This repo covers the projects completed during my final year at UPenn, where we were expected to apply the data lifecycle and statistical concepts to each step in analysis, visualization, and ShinyApp integration.
Objectives:
- Analyze and visualize health data related to risk factors using statistical methods.
- Investigate correlations between various health indicators and risk factors.
Learnings:
- Applied basic data analysis techniques to interpret health-related datasets.
- Utilized statistical methods to identify significant relationships and trends.
- Gained experience in data visualization and preliminary analysis.
Objectives:
- Perform data transformation and manipulation tasks on a dataset to prepare it for analysis.
- Visualize the transformed data to uncover patterns and insights.
Learnings:
- Mastered data wrangling techniques including reshaping and aggregating data.
- Used visualization tools to effectively communicate insights from transformed data.
- Enhanced skills in data preprocessing and exploratory data analysis.
Objectives:
- Conduct regression analysis to examine the relationships between dependent and independent variables.
- Interpret the results to understand how different variables influence the outcome.
Learnings:
- Applied regression techniques to analyze data and draw conclusions about variable relationships.
- Interpreted regression outputs to derive meaningful insights.

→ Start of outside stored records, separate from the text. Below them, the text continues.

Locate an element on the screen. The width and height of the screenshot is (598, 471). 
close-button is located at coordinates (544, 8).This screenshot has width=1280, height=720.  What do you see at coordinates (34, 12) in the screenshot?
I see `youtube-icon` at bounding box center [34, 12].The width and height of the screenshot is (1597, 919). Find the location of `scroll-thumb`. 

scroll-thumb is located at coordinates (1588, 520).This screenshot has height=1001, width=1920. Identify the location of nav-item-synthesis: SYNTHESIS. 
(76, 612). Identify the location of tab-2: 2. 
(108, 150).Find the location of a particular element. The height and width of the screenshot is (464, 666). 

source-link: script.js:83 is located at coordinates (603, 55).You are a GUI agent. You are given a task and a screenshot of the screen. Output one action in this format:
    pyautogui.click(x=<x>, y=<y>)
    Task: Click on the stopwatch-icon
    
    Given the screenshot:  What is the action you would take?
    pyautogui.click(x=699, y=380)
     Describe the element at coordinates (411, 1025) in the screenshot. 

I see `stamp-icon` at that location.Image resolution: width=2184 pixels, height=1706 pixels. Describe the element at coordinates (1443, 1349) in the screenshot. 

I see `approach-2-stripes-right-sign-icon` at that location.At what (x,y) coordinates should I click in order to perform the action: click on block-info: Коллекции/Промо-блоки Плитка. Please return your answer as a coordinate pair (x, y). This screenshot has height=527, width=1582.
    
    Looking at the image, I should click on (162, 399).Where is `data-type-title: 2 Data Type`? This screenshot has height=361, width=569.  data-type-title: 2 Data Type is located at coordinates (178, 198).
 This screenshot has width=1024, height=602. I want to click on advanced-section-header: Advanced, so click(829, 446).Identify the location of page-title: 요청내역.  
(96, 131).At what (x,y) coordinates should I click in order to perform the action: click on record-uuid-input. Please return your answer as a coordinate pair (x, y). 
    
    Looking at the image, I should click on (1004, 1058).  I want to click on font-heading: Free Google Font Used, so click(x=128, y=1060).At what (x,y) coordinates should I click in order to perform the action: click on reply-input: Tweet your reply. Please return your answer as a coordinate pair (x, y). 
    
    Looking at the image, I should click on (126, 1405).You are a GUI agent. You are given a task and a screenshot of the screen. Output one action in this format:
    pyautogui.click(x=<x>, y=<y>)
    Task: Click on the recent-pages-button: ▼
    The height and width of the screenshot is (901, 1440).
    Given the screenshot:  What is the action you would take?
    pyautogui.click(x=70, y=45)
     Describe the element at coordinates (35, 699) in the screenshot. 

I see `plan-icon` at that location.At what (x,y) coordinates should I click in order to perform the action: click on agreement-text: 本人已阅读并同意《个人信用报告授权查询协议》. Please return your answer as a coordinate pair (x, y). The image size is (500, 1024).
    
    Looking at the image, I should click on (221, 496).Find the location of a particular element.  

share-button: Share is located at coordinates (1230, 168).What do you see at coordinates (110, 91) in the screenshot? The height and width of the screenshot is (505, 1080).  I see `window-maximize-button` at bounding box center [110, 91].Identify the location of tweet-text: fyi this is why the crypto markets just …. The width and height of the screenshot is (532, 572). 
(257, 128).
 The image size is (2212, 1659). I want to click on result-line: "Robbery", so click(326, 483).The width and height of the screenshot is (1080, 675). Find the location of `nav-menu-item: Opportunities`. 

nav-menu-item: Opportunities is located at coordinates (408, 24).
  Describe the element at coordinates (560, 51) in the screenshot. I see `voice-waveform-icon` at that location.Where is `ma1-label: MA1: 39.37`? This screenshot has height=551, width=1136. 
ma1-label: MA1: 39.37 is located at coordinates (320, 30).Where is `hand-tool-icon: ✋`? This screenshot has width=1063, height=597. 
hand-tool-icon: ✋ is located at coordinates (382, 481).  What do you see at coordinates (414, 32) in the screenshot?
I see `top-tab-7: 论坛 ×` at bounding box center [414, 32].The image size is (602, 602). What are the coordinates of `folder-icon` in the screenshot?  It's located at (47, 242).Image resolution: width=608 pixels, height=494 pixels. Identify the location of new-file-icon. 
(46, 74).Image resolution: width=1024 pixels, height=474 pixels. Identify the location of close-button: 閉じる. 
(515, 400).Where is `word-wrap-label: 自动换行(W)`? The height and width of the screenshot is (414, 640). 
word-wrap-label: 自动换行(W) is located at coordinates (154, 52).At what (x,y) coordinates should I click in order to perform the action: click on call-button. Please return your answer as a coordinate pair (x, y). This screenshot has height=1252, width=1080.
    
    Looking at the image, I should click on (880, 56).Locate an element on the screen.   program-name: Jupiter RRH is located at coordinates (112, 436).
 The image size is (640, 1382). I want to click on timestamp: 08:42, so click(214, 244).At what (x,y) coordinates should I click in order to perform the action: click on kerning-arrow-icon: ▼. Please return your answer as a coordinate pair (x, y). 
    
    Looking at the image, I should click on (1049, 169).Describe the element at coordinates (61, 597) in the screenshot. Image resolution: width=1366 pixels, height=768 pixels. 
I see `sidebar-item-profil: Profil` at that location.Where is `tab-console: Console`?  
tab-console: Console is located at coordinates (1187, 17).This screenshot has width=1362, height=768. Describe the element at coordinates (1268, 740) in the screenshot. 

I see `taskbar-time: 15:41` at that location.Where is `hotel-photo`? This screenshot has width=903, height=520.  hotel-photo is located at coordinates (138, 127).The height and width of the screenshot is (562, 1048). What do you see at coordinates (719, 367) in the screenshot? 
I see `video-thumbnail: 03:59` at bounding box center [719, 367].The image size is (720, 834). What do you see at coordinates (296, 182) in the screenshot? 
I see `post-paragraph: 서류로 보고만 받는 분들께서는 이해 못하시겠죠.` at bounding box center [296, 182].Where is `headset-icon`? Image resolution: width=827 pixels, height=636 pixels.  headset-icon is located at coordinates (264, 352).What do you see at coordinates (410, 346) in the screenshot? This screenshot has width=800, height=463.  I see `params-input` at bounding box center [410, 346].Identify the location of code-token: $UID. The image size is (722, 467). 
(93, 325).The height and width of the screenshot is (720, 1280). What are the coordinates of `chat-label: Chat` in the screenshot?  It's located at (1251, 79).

- Developed a deeper understanding of statistical modeling and its applications.
Objectives:
- Develop an interactive Shiny app to visualize and compare risk factors across different Philadelphia zip codes.
- Enable users to select zip codes and visualize comparative data on various risk indices.
Learnings:
- Mastered Shiny's reactive programming to filter and display data dynamically.
- Designed a user-friendly interface with dropdown menus and interactive plots.
- Gained experience in data visualization and interactive web application development using R.
Objectives:
- Clean and categorize Clery crime log data to identify and analyze patterns in theft, DUI, and drug offenses.
- Create dummy variables and extract relevant information for further analysis.
Learnings:
- Applied data cleaning techniques to preprocess and standardize crime data.
- Utilized regular expressions for data extraction and classification.
- Managed and transformed complex text data for insightful analysis.
Objectives:
- Generate word clouds from ANES 2016 survey responses to visualize what respondents liked and disliked about Donald Trump and Hillary Clinton.
- Compare and analyze sentiments expressed towards the political figures.
Learnings:
- Leveraged text mining and word cloud generation to visualize survey responses.
- Cleaned and preprocessed textual data to enhance clarity and relevance in visualizations.
- Interpreted visual data to derive insights into public opinions and sentiments.
Objectives:
- Use SQL to explore and analyze a large dataset of occupational employment statistics.
- Execute queries to extract, filter, and visualize key data metrics.
Learnings:
- Gained proficiency in SQL and database management with SQLite.
- Conducted data aggregation and filtering to derive meaningful insights.
- Created visualizations to compare median annual salaries across various occupation titles.
Objectives:
- Develop a Shiny app to analyze and visualize the impact of various risk factors on safety in Philadelphia.
- Allow users to select risk factors and view the results of a regression analysis.
Learnings:
- Implemented a regression model within a Shiny app to assess risk factors dynamically.
- Designed a polished user interface with interactive elements and data visualizations.
- Utilized
stargazer
to present regression results effectively, enhancing user comprehension.